··· Records

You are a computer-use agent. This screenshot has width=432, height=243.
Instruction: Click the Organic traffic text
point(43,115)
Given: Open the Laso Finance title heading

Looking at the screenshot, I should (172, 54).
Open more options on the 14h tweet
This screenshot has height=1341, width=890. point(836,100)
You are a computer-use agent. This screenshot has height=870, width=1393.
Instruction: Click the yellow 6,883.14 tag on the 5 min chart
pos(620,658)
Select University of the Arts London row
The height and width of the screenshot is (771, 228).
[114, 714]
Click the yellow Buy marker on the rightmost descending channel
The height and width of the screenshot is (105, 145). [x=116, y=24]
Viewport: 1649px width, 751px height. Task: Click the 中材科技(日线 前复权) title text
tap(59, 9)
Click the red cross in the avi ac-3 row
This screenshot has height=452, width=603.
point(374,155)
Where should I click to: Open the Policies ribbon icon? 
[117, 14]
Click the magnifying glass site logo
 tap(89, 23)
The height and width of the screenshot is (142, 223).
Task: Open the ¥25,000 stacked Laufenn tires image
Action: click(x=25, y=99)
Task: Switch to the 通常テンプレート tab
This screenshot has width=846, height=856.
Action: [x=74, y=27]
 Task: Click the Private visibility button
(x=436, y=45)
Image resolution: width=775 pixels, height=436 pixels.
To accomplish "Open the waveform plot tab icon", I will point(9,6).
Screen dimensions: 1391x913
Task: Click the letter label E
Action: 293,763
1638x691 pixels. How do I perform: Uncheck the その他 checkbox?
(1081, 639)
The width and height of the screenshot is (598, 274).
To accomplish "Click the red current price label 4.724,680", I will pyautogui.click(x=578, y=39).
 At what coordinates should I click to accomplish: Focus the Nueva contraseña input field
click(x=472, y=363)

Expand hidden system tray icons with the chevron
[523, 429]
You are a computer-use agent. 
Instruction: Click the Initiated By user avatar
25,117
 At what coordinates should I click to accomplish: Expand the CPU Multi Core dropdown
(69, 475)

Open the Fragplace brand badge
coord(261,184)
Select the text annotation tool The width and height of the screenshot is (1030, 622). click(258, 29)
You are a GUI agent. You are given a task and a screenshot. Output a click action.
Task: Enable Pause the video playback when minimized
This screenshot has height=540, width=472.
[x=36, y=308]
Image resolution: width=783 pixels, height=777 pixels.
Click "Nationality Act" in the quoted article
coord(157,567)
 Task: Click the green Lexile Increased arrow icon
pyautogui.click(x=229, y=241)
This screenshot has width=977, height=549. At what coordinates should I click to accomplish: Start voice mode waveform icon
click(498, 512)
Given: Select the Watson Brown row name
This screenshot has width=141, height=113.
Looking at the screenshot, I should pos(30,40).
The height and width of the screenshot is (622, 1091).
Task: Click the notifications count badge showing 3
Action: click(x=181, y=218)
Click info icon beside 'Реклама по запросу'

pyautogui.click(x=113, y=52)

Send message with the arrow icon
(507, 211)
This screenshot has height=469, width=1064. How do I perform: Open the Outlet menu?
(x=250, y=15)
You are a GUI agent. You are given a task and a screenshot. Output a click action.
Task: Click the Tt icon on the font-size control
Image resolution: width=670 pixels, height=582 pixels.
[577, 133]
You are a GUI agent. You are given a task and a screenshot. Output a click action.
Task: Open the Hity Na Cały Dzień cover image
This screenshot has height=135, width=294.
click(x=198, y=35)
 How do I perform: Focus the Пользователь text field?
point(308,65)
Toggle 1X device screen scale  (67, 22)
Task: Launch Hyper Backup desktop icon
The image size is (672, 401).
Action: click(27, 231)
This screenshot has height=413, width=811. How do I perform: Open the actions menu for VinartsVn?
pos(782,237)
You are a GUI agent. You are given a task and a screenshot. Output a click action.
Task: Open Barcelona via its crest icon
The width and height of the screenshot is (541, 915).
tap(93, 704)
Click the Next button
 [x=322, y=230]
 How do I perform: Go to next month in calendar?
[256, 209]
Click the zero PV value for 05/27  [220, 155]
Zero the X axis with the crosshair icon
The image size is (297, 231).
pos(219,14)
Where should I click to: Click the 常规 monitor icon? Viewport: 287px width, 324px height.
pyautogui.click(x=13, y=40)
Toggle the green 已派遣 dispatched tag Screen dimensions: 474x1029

······

» **What is asked**
Count the lines in the listing above that contain the word "menu", and give only the number.

» **Answer in full**
2